Collected data entries:

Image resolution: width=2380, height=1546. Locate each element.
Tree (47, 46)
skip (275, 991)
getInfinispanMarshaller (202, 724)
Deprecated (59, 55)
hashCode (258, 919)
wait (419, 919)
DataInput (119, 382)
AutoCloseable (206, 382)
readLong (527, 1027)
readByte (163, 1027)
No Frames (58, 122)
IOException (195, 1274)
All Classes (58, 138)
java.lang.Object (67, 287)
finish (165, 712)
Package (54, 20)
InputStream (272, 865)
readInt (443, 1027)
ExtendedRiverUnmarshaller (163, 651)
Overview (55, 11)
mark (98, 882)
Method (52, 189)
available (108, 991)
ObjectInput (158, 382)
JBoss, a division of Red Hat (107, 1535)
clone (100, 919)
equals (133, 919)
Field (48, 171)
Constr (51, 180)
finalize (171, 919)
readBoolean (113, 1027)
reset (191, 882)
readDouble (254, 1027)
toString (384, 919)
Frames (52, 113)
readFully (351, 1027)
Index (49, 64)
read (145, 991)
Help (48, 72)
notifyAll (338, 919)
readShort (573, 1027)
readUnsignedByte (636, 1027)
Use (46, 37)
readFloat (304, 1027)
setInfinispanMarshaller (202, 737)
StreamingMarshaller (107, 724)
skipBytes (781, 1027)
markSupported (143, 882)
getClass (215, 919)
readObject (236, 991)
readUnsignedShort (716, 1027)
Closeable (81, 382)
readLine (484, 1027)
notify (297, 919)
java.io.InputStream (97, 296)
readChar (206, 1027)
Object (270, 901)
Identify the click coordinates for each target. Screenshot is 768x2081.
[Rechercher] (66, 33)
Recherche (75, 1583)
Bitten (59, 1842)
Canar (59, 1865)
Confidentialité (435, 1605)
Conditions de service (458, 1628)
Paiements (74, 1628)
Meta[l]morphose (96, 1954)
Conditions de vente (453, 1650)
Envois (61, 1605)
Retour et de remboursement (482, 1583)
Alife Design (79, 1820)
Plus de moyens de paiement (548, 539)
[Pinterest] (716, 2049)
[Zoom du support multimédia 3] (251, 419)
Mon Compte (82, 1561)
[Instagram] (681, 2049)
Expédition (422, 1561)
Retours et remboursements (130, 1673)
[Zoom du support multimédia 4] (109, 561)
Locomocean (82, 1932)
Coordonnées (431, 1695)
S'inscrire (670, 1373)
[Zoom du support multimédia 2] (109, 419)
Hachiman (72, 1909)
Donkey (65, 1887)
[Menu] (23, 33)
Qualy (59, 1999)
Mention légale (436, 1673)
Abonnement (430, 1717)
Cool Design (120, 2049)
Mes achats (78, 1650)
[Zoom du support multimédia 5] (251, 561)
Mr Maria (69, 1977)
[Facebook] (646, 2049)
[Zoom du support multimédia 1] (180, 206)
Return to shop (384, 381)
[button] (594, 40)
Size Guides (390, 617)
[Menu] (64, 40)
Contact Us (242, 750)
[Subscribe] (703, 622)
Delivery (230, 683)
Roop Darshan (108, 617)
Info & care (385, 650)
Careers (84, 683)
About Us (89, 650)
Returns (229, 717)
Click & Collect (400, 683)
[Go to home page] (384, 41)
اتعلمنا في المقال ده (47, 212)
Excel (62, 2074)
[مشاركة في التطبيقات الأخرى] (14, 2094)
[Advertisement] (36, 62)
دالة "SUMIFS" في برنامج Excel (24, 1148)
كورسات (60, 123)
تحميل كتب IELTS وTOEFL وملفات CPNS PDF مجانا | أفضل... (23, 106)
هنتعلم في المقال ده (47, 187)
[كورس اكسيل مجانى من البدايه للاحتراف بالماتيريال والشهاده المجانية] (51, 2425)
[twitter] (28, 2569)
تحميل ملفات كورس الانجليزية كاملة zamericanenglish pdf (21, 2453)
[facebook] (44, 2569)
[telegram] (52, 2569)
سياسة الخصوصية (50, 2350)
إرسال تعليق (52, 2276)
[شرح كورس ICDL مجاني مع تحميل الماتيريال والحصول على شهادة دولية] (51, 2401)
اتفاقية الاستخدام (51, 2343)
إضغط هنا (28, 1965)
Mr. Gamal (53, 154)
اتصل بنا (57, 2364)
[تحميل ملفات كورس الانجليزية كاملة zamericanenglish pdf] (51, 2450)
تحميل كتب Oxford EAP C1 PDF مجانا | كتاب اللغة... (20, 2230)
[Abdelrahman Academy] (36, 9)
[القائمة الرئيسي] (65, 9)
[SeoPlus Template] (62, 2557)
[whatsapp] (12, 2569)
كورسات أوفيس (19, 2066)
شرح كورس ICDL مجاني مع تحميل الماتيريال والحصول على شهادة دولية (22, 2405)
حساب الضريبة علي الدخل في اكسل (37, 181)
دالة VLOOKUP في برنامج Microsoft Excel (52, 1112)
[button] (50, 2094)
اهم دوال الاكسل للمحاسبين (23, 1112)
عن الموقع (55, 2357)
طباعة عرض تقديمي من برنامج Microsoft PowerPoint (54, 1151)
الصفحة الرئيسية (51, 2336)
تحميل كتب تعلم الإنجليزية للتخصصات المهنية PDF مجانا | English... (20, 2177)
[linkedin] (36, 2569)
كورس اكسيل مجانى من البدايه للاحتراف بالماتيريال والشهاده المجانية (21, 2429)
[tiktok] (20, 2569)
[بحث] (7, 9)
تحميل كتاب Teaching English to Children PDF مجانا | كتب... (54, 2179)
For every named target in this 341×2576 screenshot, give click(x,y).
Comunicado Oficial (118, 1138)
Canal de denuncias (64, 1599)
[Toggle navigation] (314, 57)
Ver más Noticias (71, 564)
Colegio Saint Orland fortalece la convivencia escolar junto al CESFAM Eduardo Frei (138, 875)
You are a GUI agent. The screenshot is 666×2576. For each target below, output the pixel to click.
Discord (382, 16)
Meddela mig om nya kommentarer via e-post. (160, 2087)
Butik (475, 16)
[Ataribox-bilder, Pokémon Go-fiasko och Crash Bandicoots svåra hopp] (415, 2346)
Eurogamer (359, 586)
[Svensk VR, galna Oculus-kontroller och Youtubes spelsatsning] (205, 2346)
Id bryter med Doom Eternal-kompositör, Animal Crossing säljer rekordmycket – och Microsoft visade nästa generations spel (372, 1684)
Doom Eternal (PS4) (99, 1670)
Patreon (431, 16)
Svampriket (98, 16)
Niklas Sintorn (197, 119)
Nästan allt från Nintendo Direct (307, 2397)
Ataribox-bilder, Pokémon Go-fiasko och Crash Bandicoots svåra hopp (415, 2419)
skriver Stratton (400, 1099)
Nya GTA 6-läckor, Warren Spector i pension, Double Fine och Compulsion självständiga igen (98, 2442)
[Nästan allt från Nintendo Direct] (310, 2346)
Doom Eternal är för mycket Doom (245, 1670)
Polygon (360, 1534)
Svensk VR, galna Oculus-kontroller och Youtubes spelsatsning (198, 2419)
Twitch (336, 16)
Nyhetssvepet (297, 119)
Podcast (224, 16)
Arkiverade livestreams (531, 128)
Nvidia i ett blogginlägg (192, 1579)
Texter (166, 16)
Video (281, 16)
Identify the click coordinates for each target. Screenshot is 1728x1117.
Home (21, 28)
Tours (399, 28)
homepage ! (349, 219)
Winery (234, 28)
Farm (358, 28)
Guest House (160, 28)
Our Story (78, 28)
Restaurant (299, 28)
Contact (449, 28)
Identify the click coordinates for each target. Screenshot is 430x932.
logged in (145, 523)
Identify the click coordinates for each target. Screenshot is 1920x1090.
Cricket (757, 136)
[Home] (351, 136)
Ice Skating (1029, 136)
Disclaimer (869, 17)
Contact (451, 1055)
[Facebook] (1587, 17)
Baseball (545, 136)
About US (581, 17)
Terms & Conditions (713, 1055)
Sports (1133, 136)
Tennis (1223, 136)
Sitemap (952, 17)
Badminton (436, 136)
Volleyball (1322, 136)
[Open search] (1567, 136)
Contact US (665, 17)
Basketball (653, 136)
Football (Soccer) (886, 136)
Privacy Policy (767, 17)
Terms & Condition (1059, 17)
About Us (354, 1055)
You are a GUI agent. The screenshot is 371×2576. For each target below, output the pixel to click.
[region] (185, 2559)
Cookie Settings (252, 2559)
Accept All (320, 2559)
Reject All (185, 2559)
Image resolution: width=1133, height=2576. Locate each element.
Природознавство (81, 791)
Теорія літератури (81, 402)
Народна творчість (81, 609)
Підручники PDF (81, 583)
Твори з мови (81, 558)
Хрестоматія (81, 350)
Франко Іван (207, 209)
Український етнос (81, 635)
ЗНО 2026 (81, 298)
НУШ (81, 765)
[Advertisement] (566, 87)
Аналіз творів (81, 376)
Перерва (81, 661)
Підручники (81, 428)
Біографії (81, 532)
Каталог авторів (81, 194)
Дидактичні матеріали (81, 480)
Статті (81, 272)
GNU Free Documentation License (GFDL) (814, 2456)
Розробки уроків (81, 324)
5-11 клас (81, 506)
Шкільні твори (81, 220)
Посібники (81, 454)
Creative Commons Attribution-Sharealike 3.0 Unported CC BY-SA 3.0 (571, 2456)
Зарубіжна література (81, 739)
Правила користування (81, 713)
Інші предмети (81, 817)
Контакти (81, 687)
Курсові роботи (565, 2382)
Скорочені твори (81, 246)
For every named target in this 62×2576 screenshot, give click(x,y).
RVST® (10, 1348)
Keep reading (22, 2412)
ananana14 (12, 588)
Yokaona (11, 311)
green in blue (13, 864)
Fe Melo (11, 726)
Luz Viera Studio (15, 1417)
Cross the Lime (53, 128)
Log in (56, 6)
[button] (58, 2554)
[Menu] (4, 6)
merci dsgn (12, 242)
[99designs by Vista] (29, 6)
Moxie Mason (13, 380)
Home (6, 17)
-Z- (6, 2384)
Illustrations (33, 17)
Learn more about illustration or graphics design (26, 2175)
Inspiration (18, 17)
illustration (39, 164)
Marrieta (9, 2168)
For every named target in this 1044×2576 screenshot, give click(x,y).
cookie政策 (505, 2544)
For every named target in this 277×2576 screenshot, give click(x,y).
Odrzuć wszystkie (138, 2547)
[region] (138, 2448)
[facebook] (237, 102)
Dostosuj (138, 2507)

• The task:
Find the line that contains "For every named target in this 277×2576". Write out that line and every line after it through the end of the data, exactly, and nothing else.

• Result below:
For every named target in this 277×2576 screenshot, give click(x,y).
Odrzuć wszystkie (138, 2547)
[region] (138, 2448)
[facebook] (237, 102)
Dostosuj (138, 2507)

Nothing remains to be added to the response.